However, If more appellations can coexist, a chosen one should be defined using a different property which identifies it with our preferred appellation.

Modelling the Appellation

A simple appellation can be modelled in CRM as

E21 Person → P1 is identified by → E41 Appellation

The encoding of the string of characters of the appellation can be done in multiple ways. The form chosen by the consortium is:

crm:E21 Person → P1 is identified by → E41 Appellation → rdfs:Label → rdfs:Literal

1
2
3
4
5
6
<http://vocab.getty.edu/ulan/500020981> 
a  crm:E21_Person ;
crm:P1_is_identified_by <https://collection.itatti.harvard.edu/resource/appellation/6c5a29fd81f9> .
<https://collection.itatti.harvard.edu/resource/appellation/6c5a29fd81f9>
a  crm:E41_Appellation ;
rdfs:label "Gian Francesco de Maineri" .

Codebox 1 - Appellation

Modelling Note

The use of crm:P3_has_note for encoding the value of the appellation is discouraged because of its confusing nature. Appellations can have both notes and values, which are part of two different information domains, and should not overlap. Additionally, the property rdf:value, which can be also be used to encode the appellation, is to be set aside because of its lack of explicit semantics.

Identifier

Note

An identifier is a string assigned to an entity that uniquely identifies it in a system (usually, a digital system). Examples of identifiers comprise inventory numbers, databases keys or other strings used for retrieval and identification purpose. As for the appellation, an entity can have multiple identifiers from the same or different system, and a preferred one can be chosen.

Modelling the Identifier

A simple identifier can be modelled in CRM as

E21 Person → P1 is identified by → E42 Identifier

The encoding of the string of characters of the identifier can be done in multiple ways. The form chosen by the consortium is:

E21 Person → P1 is identified by → E42 Identifier → rdfs:Label → rdfs:Literal

1
2
3
4
5
6
<http://vocab.getty.edu/ulan/500020981> 
a  crm:E21_Person ;
crm:P1_is_identified_by <https://collection.itatti.harvard.edu/resource/identifier/6c5a29fd8> .
<https://collection.itatti.harvard.edu/resource/identifier/6c5a29fd8>
a  crm:E42_Identifier ;
rdfs:label "6c5a29fd8" .

Codebox 2 - Identifier

Preferred Appellations & Identifiers

The preference for a specific sign or string for identifying an entity will be modelled using type. In respect to the encoding of the appellation or the identifier, the initial part of the modelling remain the same:

E21 Person → P1 is identified by → E41 Appellation E21 Person → P1 is identified by → E42 Identifier

The preference towards a specific appellation or identifier has to be defined using a E55 Type:

E21 Person → P1 is identified by → E41 Appellation → P2 has type → E55 Type

It is advisable to use a standard vocabulary to express the preferred type, such as the one from the Art and Architecture Thesaurus: http://vocab.getty.edu/page/aat/300404670.

1
2
3
4
5
6
<http://vocab.getty.edu/ulan/500020981> a crm:E21_Person ; 
crm:P1_is_identified_by <https://collection.itatti.harvard.edu/resource/appellation/6c5a29fd81f9> . 

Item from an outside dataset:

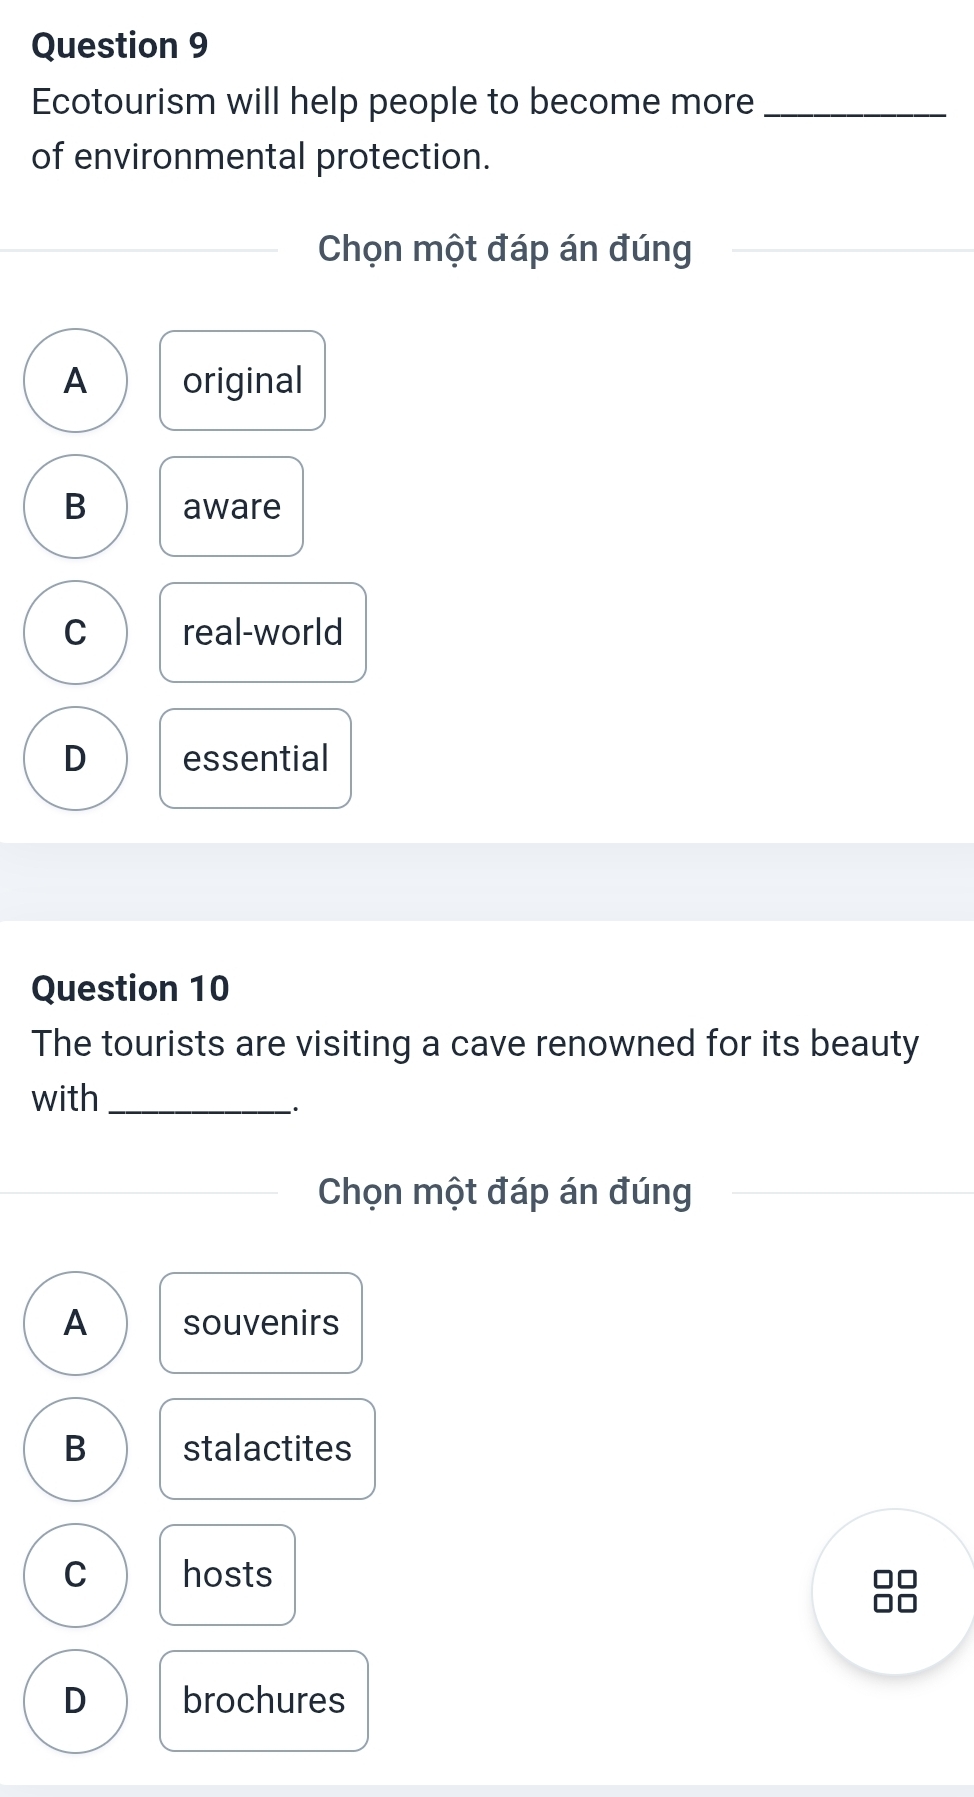Screen dimensions: 974x1797
Task: Click the Question 10 heading
Action: tap(130, 988)
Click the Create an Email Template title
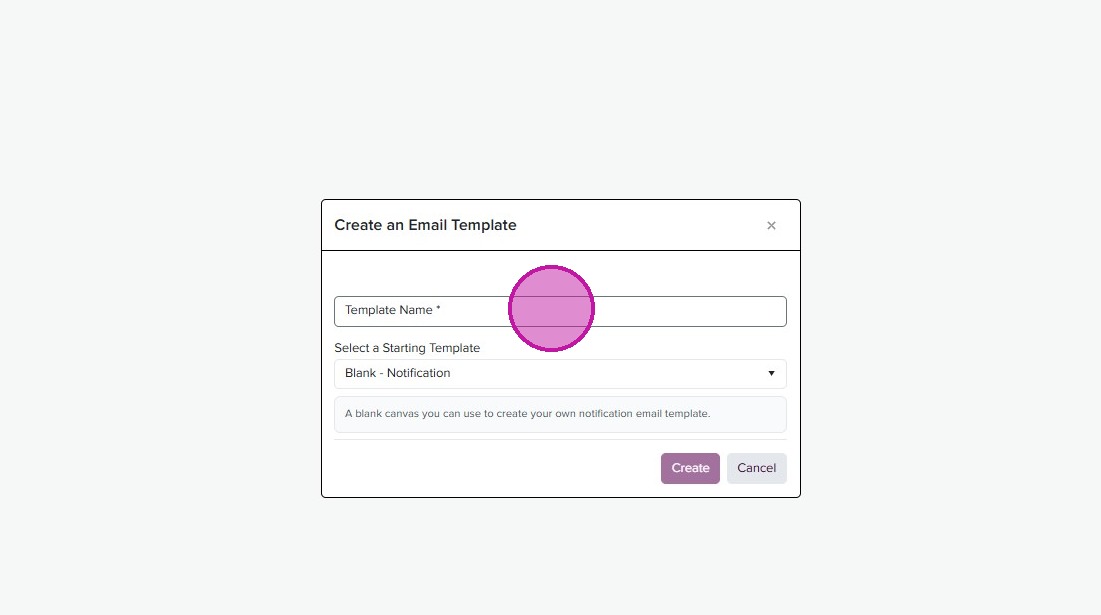1101x615 pixels. (x=425, y=225)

<https://collection.itatti.harvard.edu/resource/appellation/6c5a29fd81f9> a crm:E41_Appellation ; 
rdfs:label "Gian Francesco de Maineri" .
crm:P2_has_type "http://vocab.getty.edu/page/aat/300404670"^^xsd:anyURI .
Codebox 3 - Preferred Appellation

If one appellation is represented using diverse alphabets (Latin, Chinese, Greek, Russian..), it would be treated as the same E41 Appellation, and the different strings encoded with rdfs:label. In this case only,skos:prefLabel can be used to define the preferred textual version of the same appellation.

1
2
3
4
5
6
7
<http://vocab.getty.edu/ulan/500318548> a crm:E21_Person ; 
crm:P1_is_identified_by <https://collection.itatti.harvard.edu/resource/appellation/6c5a29fd81f9> . 

<https://collection.itatti.harvard.edu/resource/appellation/6c5a29fd81f9> a crm:E41_Appellation ; 
skos:prefLabel "Gogol, Nikolay" ,
rdfs:label "Гоголь, Николай Васильевич" ,
rdfs:label "果戈里" .

Codebox 4 - Alphabetic differences

Modelling Note

CRM does provide a property for encoding a preferred identifier, P48 has preferred identifier, but the range is E42 Identifier, a subclass of E41 Appellation, therefore it cannot be used for encoding the preferred appellation. While it can be used at least for the preferred we opted for a standard solution for both classes While the use of skos:prefLabel was considered, it was easily rejected because if a person has multiple appellations, skos:prefLabel would not identify the preferred one, but only the preferred string of text of that specific appellation.

Language for Literals

To be completed

Dimension/Quantity

Note

Dimension are measurable data which results from an observation. The outcome of an observation is always to be seen as a couple value/system where the meaning of the value is dependant on the system used.

Dimensions can be modelled in CRM as:
E54 Dimension → P91 has unit → E58 Measurement Unit
E54 Dimension → P90 has value → E60 Number

The modelling above is based on the differentiation between the value and the system which provide meaning to the value.

Modelling Dimension

When talking about Dimension it is paramount to use an external recognisable authority to define the system which provides meaning to the value. In order to define the measurement units and the quantity kind (length, weight) we rely on E55 Type and the vocabulary provided with the Ontology of units of measure (OM).

1
2
3
4
5
6
7
8
9
<https://collection.itatti.harvard.edu/resource/dimension/width> a crm:E54_Dimension ;
crm:P90_has_value    "6"^^xsd:decimal ;
crm:P91_has_unit <http://www.ontology-of-units-of-measure.org/resource/om-2/centimetre> ;
crm:P2_has_type <http://www.ontology-of-units-of-measure.org/resource/om-2/Width> .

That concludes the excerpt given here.